Serum Chloride Levels Track With Survival in Patients With Pulmonary Arterial Hypertension.

Chest 2018 09 24;154(3):541-549. Epub 2018 Apr 24.

Department of Pulmonary, Allergy and Critical Care Medicine, Respiratory Institute, Cleveland Clinic, Cleveland, OH. Electronic address:

Background: Serum chloride is an important homeostatic biomarker in left heart failure, with significant prognostic implications. The impact of serum chloride in the long-term survival of patients with pulmonary arterial hypertension (PAH) is unknown. We tested whether serum chloride levels are associated with long-term survival in patients with PAH.

Methods: We included patients with idiopathic or heritable PAH who had a basic metabolic panel performed at the time of their diagnostic right heart catheterization. Laboratory results were recorded both at diagnosis and 6-month follow-up.

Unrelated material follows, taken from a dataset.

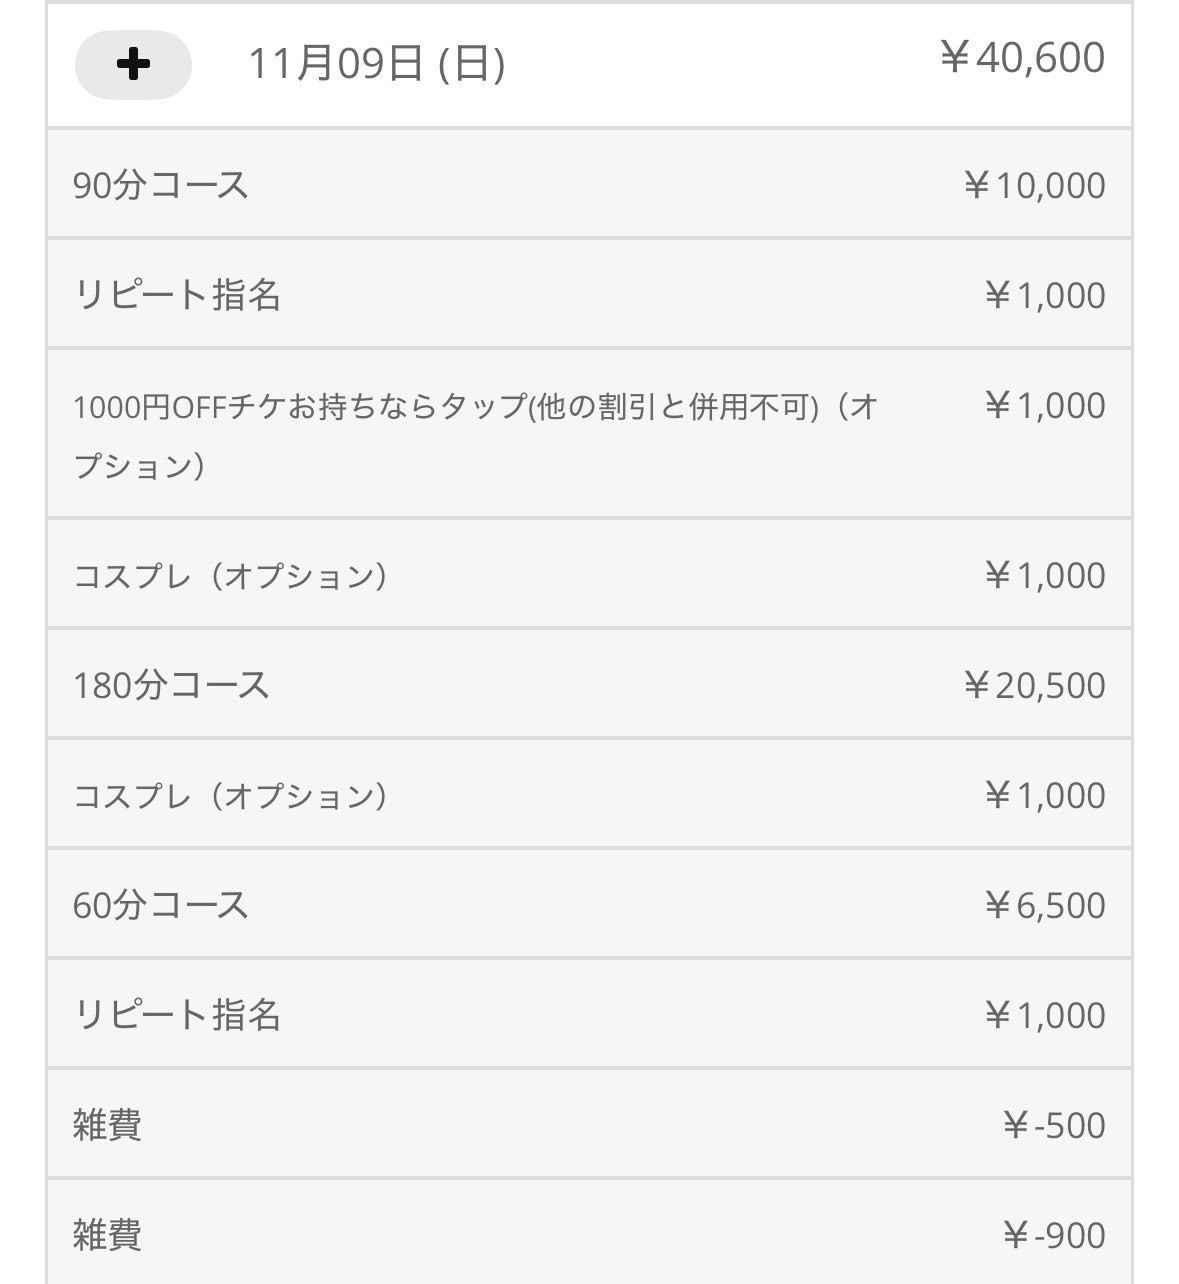Click the 11月09日 (日) date header
The width and height of the screenshot is (1179, 1284).
[376, 65]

Results: We included 277 patients, mean age 51 ± 18 years and 73% women, of whom 254 had a follow-up electrolyte determination at 6 months. Serum chloride was 102.9 ± 3.9 mM/L at diagnosis. A serum chloride ≤ 100 mM/L was noted in 65 (24%) and 53 (21%) patients at diagnosis and 6 months, respectively. Patients with serum chloride ≤ 100 mM/L at 6 months tracked with increase mortality when adjusted by age, sex, pulmonary vascular resistance, diuretics or prostacyclin analogs usage, and serum creatinine and sodium at 6 months (hazard ratio, 1.83; 95% CI, 1.11-3.00). This group of patients was older, with decreased functional capacity, had worse renal function, took more diuretics, had higher pulmonary artery wedge pressure but lower mean pulmonary artery pressure, transpulmonary gradient, and pulmonary vascular resistance.

Conclusions: Serum chloride at 6 months from the PAH diagnosis is a strong and independent predictor of mortality in patients with idiopathic or heritable PAH, even after adjusting serum sodium, renal function, diuretic, and prostacyclin analog usage.